One possible contributor to over-prediction of amyloidogenicity within our dataset is the fact that most of the algorithms we tested were originally developed using experimental systems that included peptide concentrations significantly larger than the 6 μM we used in our experiments. There is mixed evidence in support of this potential factor in our experimental results. Thus, Zipper predicts both WT httNTQ and SP5 to have a high propensity to aggregate, but neither does so at 6 μM after four days. On incubation at over 1 mM concentration for over 1,000 hrs, SP5 does make β-rich aggregates. HttNTQ, however, only accumulates as α-rich aggregates even under these extreme conditions. Another possible contributor to over-prediction is our poor current understanding, as described above, of how peptide sequence contributes to aggregation kinetics, and in particular to nucleation mechanism and efficiency. A particular sequence might be theoretically capable of engaging the amyloid motif to produce very stable fibrils, but if nucleation is inefficient, fibril accumulation will not be observed. Its inclusion of experimental input on aggregation kinetics may explain why Zyggregator performs modestly better than other algorithms in this comparison.
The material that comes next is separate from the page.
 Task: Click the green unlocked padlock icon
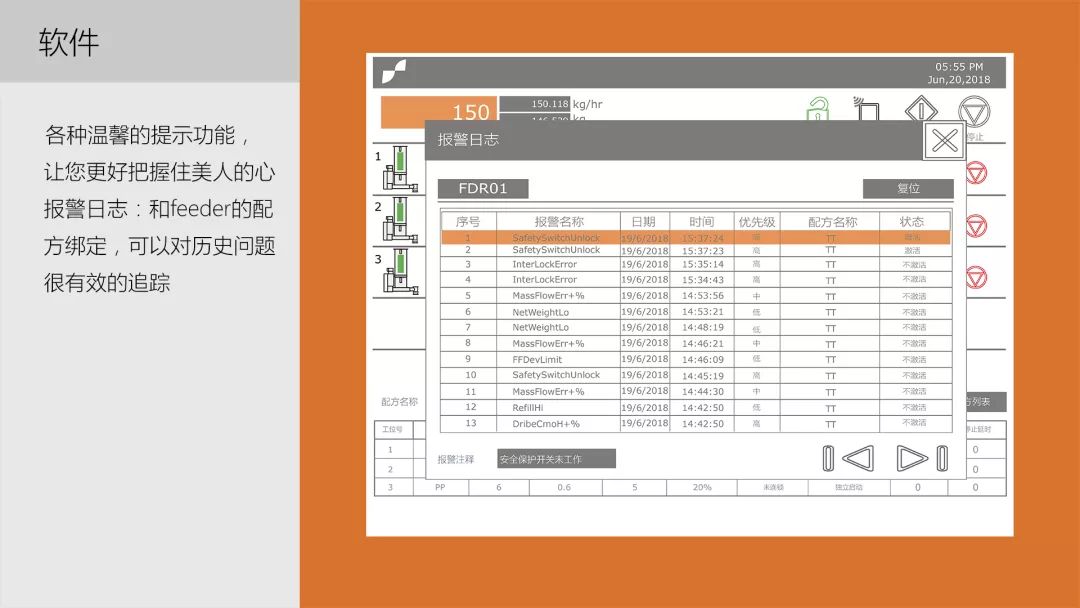point(816,106)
Under-prediction in these results is a little harder to rationalize. The consistent inability of these algorithms to identify scrambled httNTQ sequences that grow rapidly into amyloid fibrils even at 6 μM concentrations was indeed quite surprising. Of the three rapidly aggregating peptides in our collection, two were missed by every one of the four algorithms! The third peptide, SP14, was missed by two of the four. The results suggest that the models underpinning these algorithms may be biased in ways that compromise their abilities to recognize amyloid formers in peptides containing combinations of the amino acid constituents found in httNTQ. For example, both Zyggregator and Tango were developed by focusing on the aggregation abilities of naturally occurring proteins and peptides, and in particular on known, disease-oriented, amyloid forming polypeptides. Perhaps there is something about the httNTQ amino acid composition of our peptides that defies the rules extracted from these evolved amyloidogenic sequences. In contrast, Waltz was developed from Tango through the application of an additional filter based on the aggregation abilities of a series of scrambled hexapeptide sequences. Likewise, Zipper depends of 3D profiling from the crystal structure of two particular hexapeptides. Perhaps the restriction to hexapeptide models limits the ability of Waltz and Zipper to perform well on the longer peptide sequences in our dataset. Examination of the rapidly aggregating scrambled httNTQ peptides provides some support for this hypothesis. For example, an octapeptide sequence EKMLLLEK from SP14 seems well configured to form duplexes with opposing orientations that are held together by central hydrophobicity and flanking salt bridges. In addition, some amyloidogenic peptide motifs longer than octomers, like Aβ related peptides, achieve their mature amyloid structures by undergoing reverse turn formation that ultimately involves more than one peptide segment in an amyloid motif that encompasses 25–30 residues45,46. Even in simple polyQ sequences, the ability to make a reverse turn appears to play a critical role in amyloid nucleation32,47. Presumably such possibilities must be somehow taken into account if an algorithm is going to be successful.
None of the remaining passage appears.